Most men who enter the Overcomer program come in, more or less, the same way: broken.  The previous few days or hours that precede entering a rehabilitation program are usually among the hardest of a person’s life.  Often a man is brought by a friend or family member who is desperate to see change in the man or boy that is being dropped off.  I was brought in by my wife, parents and a good friend.  After passing my breathalyzer test and a drug screen I said my goodbyes, was prayed over and I entered the program.

Most “intakes” to the program were done on Thursdays or Fridays but in my case I came in on a Monday.  The program plan is for the first few days of a “client’s” stay to be relatively free from responsibilities other than learning the routine.  My stay started off somewhat differently.  After being checked in and oriented by one of the “team leaders” I found what would be my first job at the mission almost immediately.  (As an aside, I’ll go into “team leaders” a bit more later but for my Bob Jones University friends reading this I can use “team leader = hall leader” as an easy bit of shorthand for you to understand the position.)

For the first few weeks of the program everyone is what is called a “pre-programmer”.  This means that one works at their mission job for most of the day and has one hour of class at 4:00pm.  Most clients are assigned to a job about 48 hours or so after they arrive or, in the case of those showing up at the end of the week, on Monday.  I was still in the process of being checked in and oriented when I heard one of the guys from the kitchen tell Scott, the team leader, that they needed help in the kitchen.  Since I like to cook I immediately volunteered that I wouldn’t mind working there and the next thing I knew I was down in the supervisor’s office being interviewed.  That turned out to be one of the best decisions I made.  Working in the kitchen was an amazing experience and I’ll go into more of that later.

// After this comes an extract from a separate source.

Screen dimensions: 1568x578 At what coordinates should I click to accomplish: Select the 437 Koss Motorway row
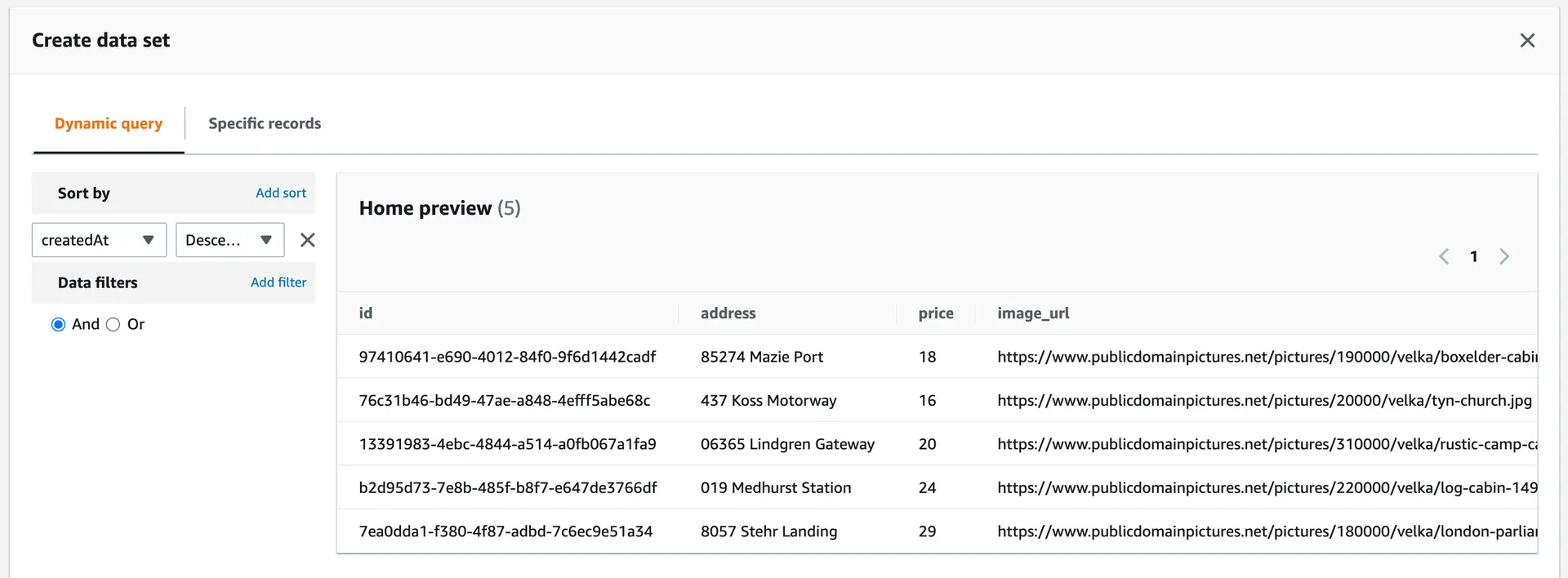pyautogui.click(x=937, y=400)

So at the end of the day I found myself journaling about my first hours and taking in my new home.  The Overcomer dorm is a large room with about 60 bunk beds and lockers inside.  There are two bathroom areas with the facilities one would expect.  The bunks were metal frame with a hodge-podge of donated orthopedic mattresses on them.  Some mattresses were much better than others.  New guys always got the worst ones because as soon as a guy gets “disqualified” or “DQed” from the program and his bed is stripped the scavengers come for his mattress.  I’ve seen a mattress move to a new location literally before the previous owner was out the front door.

Bed linen consists of a thin blue ribbed bedspread that is tied at each end and stretched over the mattress.  On top of this each man is issued a blanket of some kind and pillows and pillow cases.  During the day the bunks are expected to be neatly made and nothing else is permitted to be stored on the bunks.  Everything else each man owns is secured in his locker apart from shoes which are kept under the bottom bunks.  The mission kept the building well heated and cooled so the type of blanket wasn’t all that important for warmth.  I had a tan comforter that I eventually started using as the covering for the blue spread.  I brought a light weight blanket from home as my covering.

I brought the recommended clothes for my stay and little more as there was not much room for storage.  Some men came in literally with only the clothes on their backs.  Others brought far more than they would ever need.  After 15 years of living with my wife I was now in a dorm with 50something other men with all of my worldly possessions in a 7’ tall locker.  Life had changed already and that night found me laying on a lumpy mattress staring up at a fluorescent fixture in the dim glow of the light from the bathroom.  All around me I heard the snores and noises of the other men.  The reality of what I was in for over the next few months started to crash in upon me and I felt very alone for the first of many times.